The Black Voices for Black Justice Fund recently announced that Elizabeth Clay Roy, Generation Citizen CEO, has received the organization’s leadership award, which supports Black leaders advancing racial justice.
Elizabeth is being recognized for lifelong leadership and commitment to civic engagement and social change initiatives. Now CEO of Generation Citizen, Elizabeth is committed to building a more inclusive, multi-racial democratic future, starting with our nation’s young people. Through Generation Citizen’s community-based civics education programming in middle and high schools, students realize the power of their own voices within communities, develop a rich understanding of how government works, and foster a greater sense of belonging in their communities. Funds from this award will directly support GC’s work around equity, inclusion, and belonging in civics education to build civic power and agency amongst the diverse rising generation.
“I’m deeply honored to accept this award on behalf of the students, teachers, and colleagues seeking to make the promise of democracy real through civics education and community participation,” Elizabeth shared. “From Harlem and Roxbury to Oklahoma City and Oakland, students are stepping into their power as agents of change, as we want every student to have that opportunity. I am thrilled to be selected alongside my fellow awardees and to support their work to advance racial justice in their respective sectors. The work for equity is in every facet of life, and this award recognizes our interdependent efforts in education, democracy, health, the economy, and the environment.”

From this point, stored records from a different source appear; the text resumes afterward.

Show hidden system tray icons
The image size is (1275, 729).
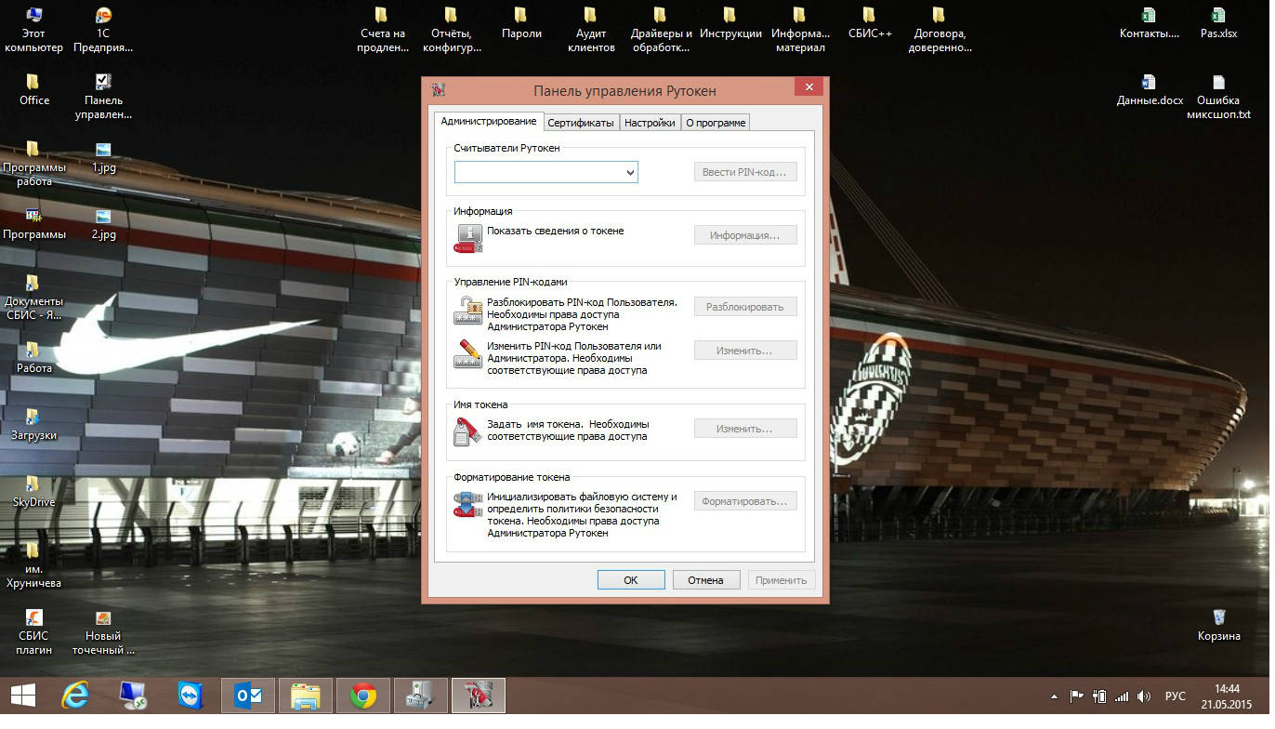(x=1054, y=696)
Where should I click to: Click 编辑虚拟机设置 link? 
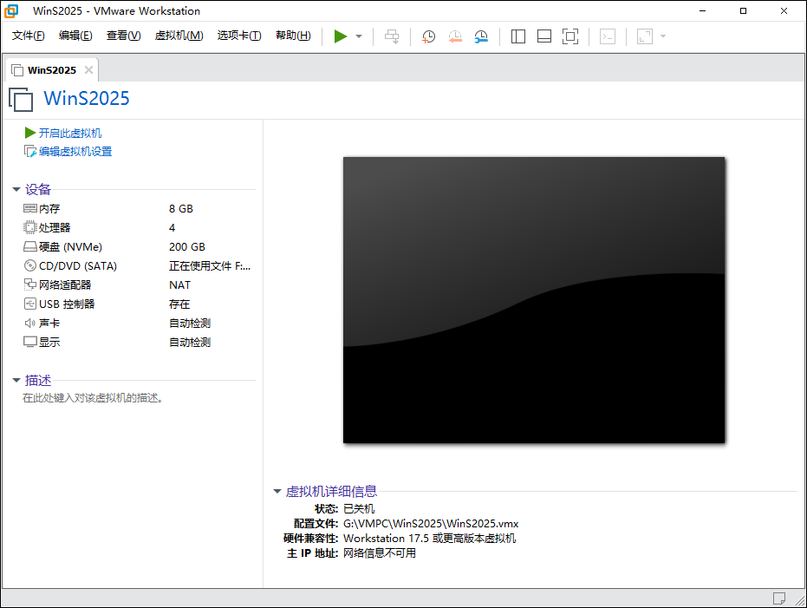75,152
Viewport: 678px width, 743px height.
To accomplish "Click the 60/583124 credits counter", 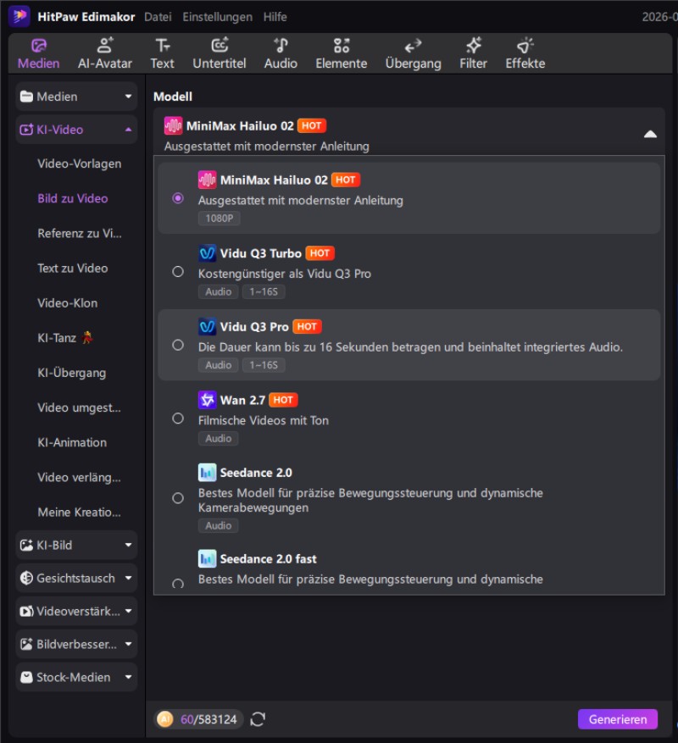I will tap(199, 719).
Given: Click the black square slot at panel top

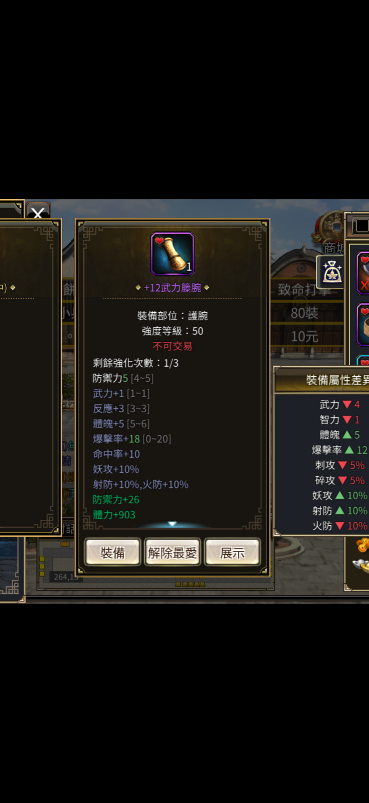Looking at the screenshot, I should 362,225.
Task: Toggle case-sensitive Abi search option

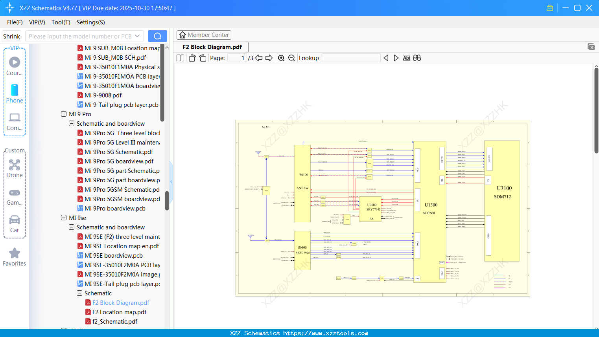Action: point(406,58)
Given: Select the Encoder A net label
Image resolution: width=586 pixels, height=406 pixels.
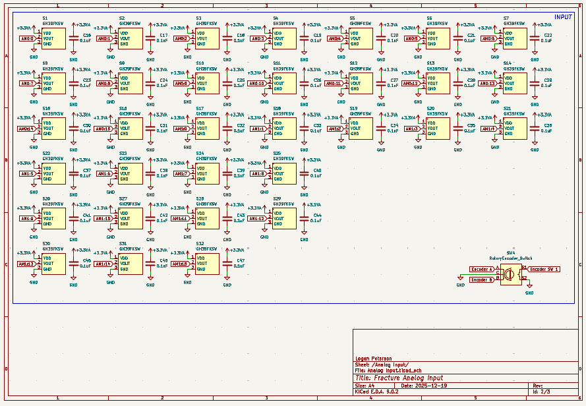Looking at the screenshot, I should pos(481,270).
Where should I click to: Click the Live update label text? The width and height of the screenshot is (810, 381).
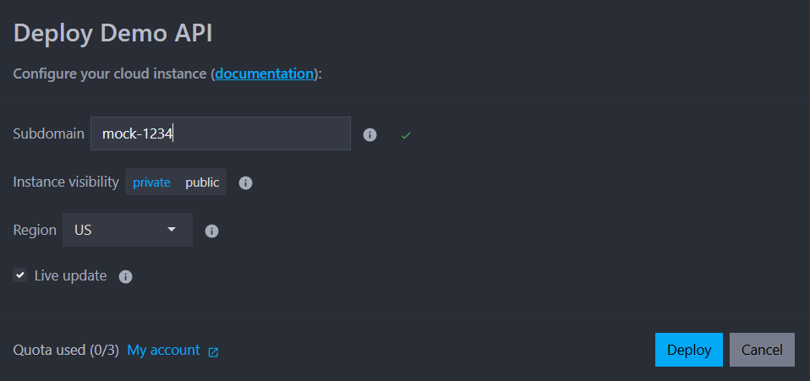coord(70,275)
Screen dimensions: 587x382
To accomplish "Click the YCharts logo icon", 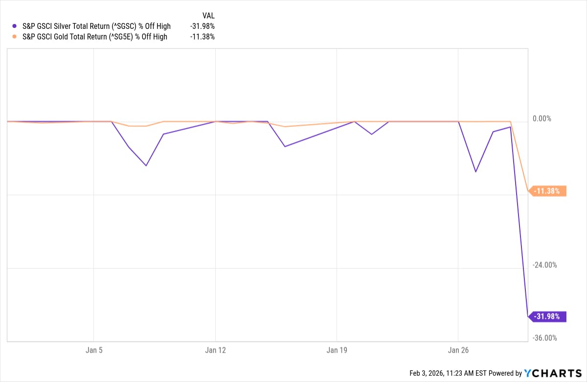I will (529, 373).
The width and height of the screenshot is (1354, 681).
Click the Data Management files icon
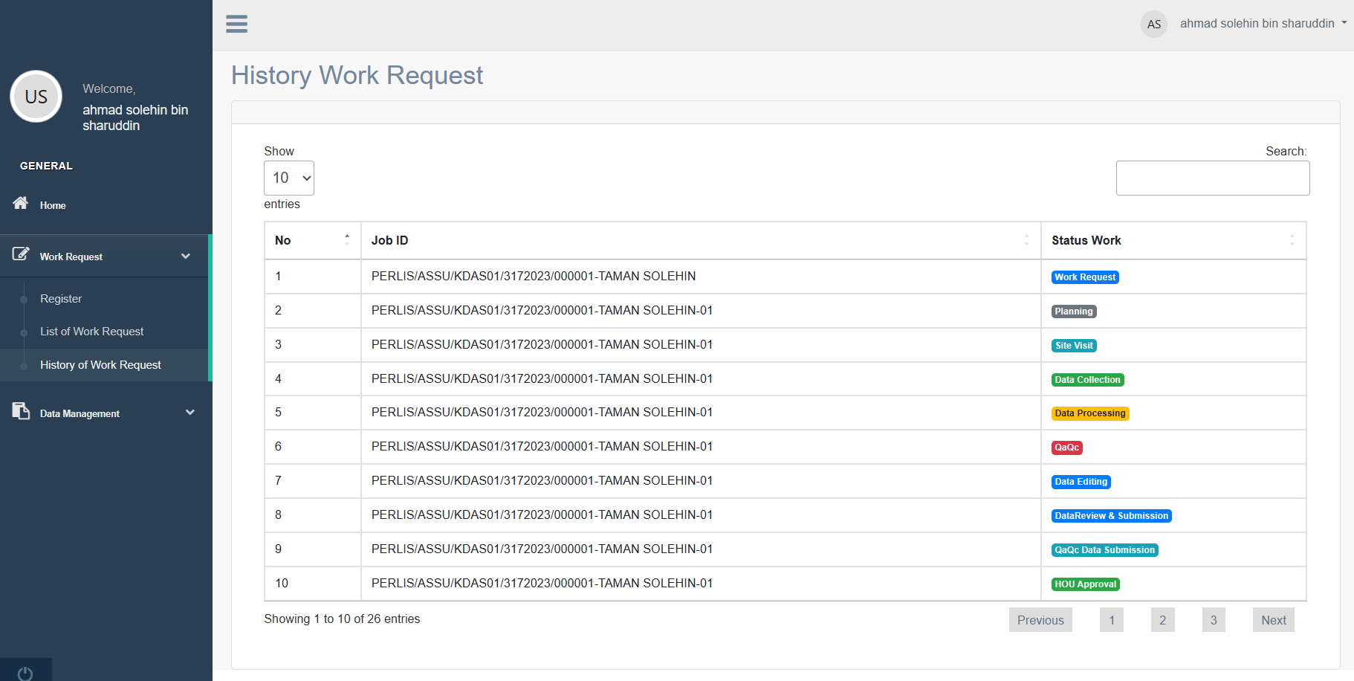point(21,411)
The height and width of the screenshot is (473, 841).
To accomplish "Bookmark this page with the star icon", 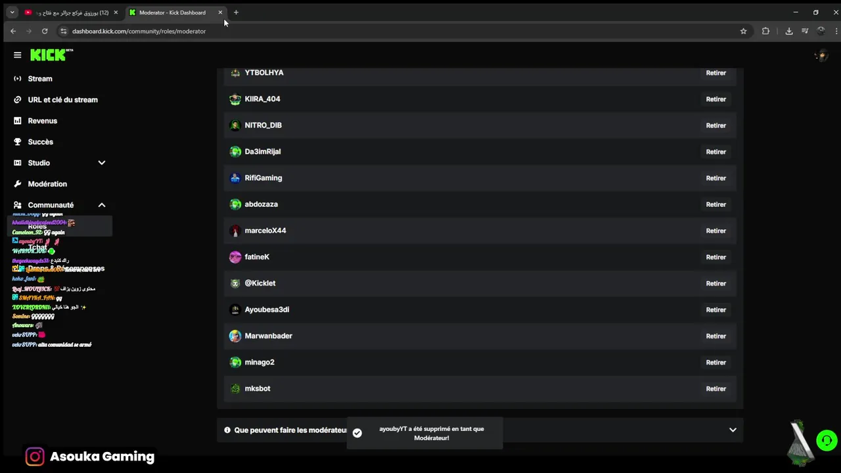I will (x=743, y=31).
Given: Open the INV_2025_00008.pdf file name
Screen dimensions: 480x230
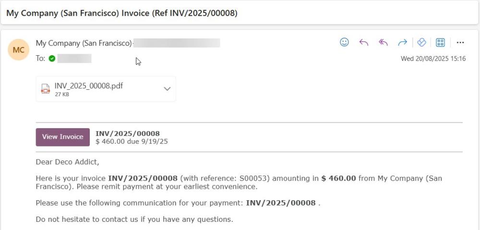Looking at the screenshot, I should [x=89, y=86].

Elizabeth Clay Roy has spent her life seeking to advance community-based social change. A collaborative leader, she is a Civic Learning Pillar Co-Chair at the Partnership for American Democracy, a New Pluralists Field Builder and the Coalition Chair for 50×2026. Prior to joining Generation Citizen, Elizabeth held leadership roles at TakeRoot Justice, Phipps Neighborhoods and South Bronx Rising Together in New York City. Elizabeth is from Boston, MA, and served in the administration of Governor Deval Patrick as the Director of Grassroots Governance.
The Black Voices for Black Justice Fund was established to amplify clarion voices about racial justice, connect new and established Black leaders to one another, and support Black-led efforts to build meaningful economic and political power for their communities in the context of police brutality and the disproportionate impact of the pandemic along racial lines, including disparities in access to healthcare, jobs, education, justice, and the right to vote.